In either instance, the candidate may not use the unmodified word "incumbent" or any words designating the office unmodified by the word "appointed." However, the phrase "appointed incumbent" shall not be required of a candidate who seeks reelection to an office which he or she holds and to which he or she was appointed, as a nominated candidate, in lieu of an election.
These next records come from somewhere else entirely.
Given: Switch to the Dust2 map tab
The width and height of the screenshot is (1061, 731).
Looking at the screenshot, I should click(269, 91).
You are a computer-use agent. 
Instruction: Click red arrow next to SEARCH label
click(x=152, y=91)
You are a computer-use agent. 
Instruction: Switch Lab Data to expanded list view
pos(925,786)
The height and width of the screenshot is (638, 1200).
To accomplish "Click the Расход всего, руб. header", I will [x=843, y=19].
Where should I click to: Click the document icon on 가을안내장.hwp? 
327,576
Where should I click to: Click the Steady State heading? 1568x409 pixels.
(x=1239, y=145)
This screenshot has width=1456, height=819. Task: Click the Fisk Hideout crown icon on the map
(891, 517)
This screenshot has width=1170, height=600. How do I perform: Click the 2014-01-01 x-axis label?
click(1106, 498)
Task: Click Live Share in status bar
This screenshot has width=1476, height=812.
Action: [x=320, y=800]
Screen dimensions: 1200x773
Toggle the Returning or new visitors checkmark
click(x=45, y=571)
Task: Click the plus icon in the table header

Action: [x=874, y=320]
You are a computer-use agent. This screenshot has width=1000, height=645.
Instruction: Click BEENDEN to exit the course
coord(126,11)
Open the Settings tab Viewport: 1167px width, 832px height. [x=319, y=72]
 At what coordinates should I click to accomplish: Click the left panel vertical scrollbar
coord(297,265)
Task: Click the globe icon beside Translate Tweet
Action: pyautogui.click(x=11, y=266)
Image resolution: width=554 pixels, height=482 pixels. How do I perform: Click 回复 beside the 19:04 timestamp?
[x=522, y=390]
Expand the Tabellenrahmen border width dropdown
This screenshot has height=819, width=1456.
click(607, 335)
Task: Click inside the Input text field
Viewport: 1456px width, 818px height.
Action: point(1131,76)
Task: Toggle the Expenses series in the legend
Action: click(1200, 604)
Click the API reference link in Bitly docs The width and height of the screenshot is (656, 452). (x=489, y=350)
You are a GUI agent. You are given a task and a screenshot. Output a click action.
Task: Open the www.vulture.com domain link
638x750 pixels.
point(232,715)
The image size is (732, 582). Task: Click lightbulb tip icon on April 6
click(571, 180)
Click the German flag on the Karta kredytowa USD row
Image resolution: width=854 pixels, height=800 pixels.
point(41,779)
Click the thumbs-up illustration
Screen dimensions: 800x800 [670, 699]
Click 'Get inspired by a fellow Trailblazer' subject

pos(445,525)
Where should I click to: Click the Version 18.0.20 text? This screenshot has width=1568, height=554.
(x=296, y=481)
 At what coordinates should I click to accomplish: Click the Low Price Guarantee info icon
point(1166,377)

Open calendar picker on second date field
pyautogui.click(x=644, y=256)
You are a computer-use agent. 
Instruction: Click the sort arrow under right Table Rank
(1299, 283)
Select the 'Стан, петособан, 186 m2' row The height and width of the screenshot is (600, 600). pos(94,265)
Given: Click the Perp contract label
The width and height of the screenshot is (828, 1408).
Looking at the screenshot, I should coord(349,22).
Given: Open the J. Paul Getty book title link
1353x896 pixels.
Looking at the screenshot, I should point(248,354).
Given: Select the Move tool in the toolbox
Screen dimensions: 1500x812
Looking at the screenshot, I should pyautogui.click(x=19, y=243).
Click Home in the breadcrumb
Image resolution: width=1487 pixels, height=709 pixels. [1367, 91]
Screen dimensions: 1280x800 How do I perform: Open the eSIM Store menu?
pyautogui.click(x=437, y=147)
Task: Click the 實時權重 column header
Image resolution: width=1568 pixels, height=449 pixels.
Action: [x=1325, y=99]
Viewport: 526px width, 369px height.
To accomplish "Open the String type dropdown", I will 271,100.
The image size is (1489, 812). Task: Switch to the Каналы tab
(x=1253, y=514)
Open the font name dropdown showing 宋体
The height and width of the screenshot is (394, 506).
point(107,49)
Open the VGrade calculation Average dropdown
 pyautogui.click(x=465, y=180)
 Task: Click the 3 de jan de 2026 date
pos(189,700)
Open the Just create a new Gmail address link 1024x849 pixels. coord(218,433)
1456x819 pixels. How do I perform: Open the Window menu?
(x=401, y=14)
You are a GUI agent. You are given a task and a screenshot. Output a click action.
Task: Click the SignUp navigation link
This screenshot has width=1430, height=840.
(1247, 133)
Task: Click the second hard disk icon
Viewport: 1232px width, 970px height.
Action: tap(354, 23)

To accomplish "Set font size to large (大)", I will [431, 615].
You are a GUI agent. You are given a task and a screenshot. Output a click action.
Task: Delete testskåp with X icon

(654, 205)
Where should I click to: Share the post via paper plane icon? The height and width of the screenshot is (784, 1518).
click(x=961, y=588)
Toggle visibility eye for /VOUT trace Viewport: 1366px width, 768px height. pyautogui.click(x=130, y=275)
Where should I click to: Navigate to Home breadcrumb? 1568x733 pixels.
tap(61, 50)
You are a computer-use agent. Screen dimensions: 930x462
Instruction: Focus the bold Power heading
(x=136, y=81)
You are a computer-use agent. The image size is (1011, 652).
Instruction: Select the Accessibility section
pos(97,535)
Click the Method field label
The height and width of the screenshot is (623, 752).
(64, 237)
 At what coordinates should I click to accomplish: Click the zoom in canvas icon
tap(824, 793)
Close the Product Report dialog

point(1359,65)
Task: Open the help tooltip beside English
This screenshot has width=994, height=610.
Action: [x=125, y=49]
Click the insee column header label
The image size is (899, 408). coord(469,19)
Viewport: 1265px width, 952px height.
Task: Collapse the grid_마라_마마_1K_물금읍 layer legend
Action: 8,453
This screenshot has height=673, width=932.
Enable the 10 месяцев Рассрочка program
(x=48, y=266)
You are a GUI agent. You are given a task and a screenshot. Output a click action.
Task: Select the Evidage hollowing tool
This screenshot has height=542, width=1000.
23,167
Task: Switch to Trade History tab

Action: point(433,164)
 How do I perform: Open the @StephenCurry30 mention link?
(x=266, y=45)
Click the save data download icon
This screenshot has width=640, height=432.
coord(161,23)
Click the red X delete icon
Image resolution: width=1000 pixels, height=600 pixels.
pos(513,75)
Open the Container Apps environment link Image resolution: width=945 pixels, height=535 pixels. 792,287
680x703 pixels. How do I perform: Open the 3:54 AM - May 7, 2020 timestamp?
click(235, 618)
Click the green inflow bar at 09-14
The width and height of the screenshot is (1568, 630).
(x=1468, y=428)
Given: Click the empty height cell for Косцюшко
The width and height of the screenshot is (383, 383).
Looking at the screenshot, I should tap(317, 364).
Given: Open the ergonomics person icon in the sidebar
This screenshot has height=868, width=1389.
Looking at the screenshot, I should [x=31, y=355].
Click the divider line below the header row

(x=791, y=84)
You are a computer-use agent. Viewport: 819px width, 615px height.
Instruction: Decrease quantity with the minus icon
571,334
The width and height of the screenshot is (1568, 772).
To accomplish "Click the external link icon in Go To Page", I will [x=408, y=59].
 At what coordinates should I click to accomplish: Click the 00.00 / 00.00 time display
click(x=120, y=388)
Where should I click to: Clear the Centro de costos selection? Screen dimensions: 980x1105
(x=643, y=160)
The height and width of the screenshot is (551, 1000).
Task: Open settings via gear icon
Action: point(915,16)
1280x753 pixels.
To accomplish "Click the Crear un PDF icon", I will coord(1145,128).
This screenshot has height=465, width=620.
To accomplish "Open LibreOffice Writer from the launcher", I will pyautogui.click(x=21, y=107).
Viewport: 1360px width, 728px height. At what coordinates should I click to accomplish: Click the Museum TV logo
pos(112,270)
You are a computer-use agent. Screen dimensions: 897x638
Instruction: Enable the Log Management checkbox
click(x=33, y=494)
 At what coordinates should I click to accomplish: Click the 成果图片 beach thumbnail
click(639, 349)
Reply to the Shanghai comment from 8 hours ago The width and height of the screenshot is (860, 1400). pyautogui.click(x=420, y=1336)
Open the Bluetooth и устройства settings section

Titles or Degrees Prohibited

No title or degree shall appear on the same line on a ballot as a candidate's name, either before or after the candidate's name, in the case of any election to any office. (Elections Code  13106)

Unacceptable Designations

Pursuant to Elections Code 13107(b), neither the Secretary of State nor any other election official shall accept a designation of which any of the following would be true:

  1. It would mislead the voter.
  2. It would suggest an evaluation of a candidate, such as outstanding, leading, expert, virtuous, or eminent.
  3. It abbreviates the word "retired" or places it following any word or words which it modifies.
  4. It uses a word or prefix, such as "former" or "ex", which means a prior status. The only exception is the use of the word "retired".
  5. It uses the name of any political party, whether or not it has qualified for the ballot.
  6. It uses a word or words referring to a racial, religious, or ethnic group.
  7. It refers to any activity which is prohibited by law.

If Ballot Designation is Rejected

If, upon checking the Declaration of Candidacy, the election official finds the designation to be in violation of any of the restrictions set forth in Section 13107, the elections official shall notify the candidate by registered or certified mail return receipt requested, addressed to the mailing address appearing on the candidate's nomination documents.

The candidate shall, within three (3) days from the date of receipt of the notice, appear before the election officer or, in the case of the Secretary of State, notify the Secretary of State by telephone, and provide an alternate designation.

In the event the candidate fails to provide an alternate designation, no designation shall appear after the candidate's name.

Ballot Designation May Not be Changed After Filing

No designation given by a candidate shall be changed by the candidate after the final date for filing nomination papers, except as specifically requested by the election official.

Ballot Designation in Both Primary and General Elections

The designation shall remain the same for all purposes of both primary and general elections, unless the candidate, at least 83 days prior to the general election, requests in writing a different designation which the candidate is entitled to use at the time of the request.

Format of Ballot Designation

In all cases, ballot designations shall be printed in 8-point uppercase and lowercase type.

If the designation selected is so long that it would conflict with the space requirements of Elections Code 13207 and 13211, the election official shall use a type size for the designation for each candidate for office sufficiently smaller to meet these requirements.

Whenever a foreign language translation of a candidate's designation is required under the Voting Rights Act of 1965 (42 U.S.C.A.  1971), as amended, to appear on the ballot in addition to the English version, it shall be as short as possible, as consistent as is practicable with Section 13107, and shall employ abbreviations and initials wherever possible in order to avoid undue length.

No Ballot Designation

A candidate who does not want a ballot designation should indicate this in the space provided for ballot designation on the Declaration of Candidacy, or the space may be left blank. If no designation is given, it will be assumed that none is desired.